„Górale” dopiero w ostatniej akcji meczu przechylili szalę na swoją korzyść, wcześniej raz za razem popełniali grzech nieskuteczności w obliczu „świątyni” ekipy z Suwałk. – Uważam, że po pierwszej połowie mecz powinien być rozstrzygnięty, bo w premierowych 15. minutach mieliśmy trzy sytuacje, które powinny zdecydować o losach spotkania – opowiada trener Adam Nocoń. – W drugiej połowie mecz się wyrównał, aczkolwiek drużyna grała do końca. Widać było, że naprawdę chce ten mecz wygrać i pożegnać się z kibicami zwycięstwem – dodaje szkoleniowiec Podbeskidzia.

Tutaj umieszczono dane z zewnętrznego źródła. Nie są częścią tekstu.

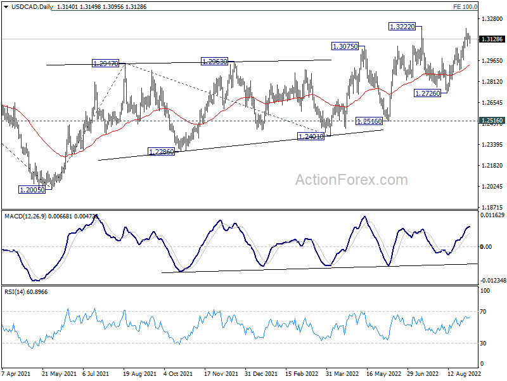The image size is (507, 381).
Task: Click the 1.25160 marker on price axis
Action: coord(492,121)
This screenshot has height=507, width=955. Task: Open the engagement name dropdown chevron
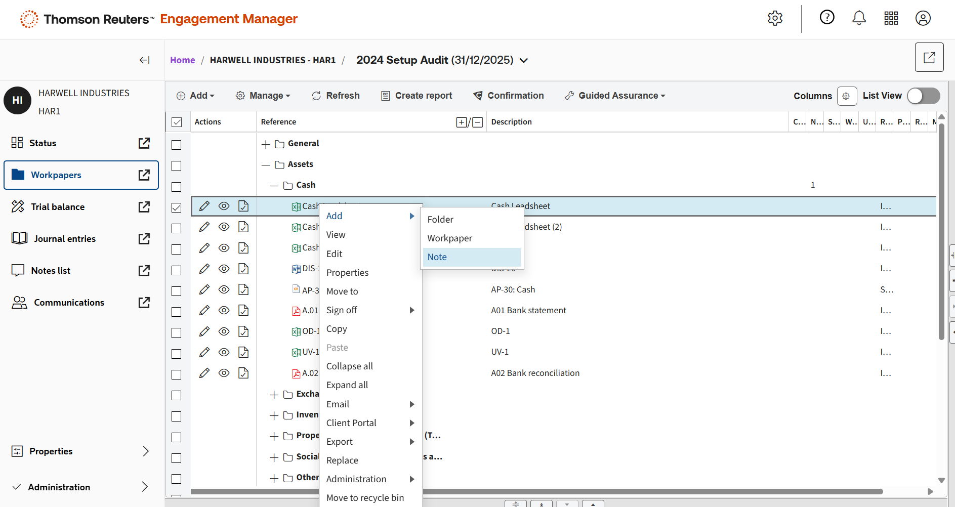coord(524,61)
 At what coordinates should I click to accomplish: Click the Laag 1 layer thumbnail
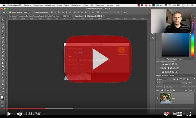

Gola na wagę wygranej dającej awans na 10. miejsce w tabeli Nice I ligi zdobył Damian Chmiel. Tym samym bielszczanie w jakimś stopniu poprawili nastroje wśród kibiców po serii mniej udanych występów. – To, co nie udało się w poprzednich meczach na naszym boisku, gdzie sytuacji było sporo, ale nie umieliśmy wygrać, tym razem się zmieniło. Zdobywamy punkty i uważam, że było to w pełni zasłużone zwycięstwo – podsumowuje Nocoń.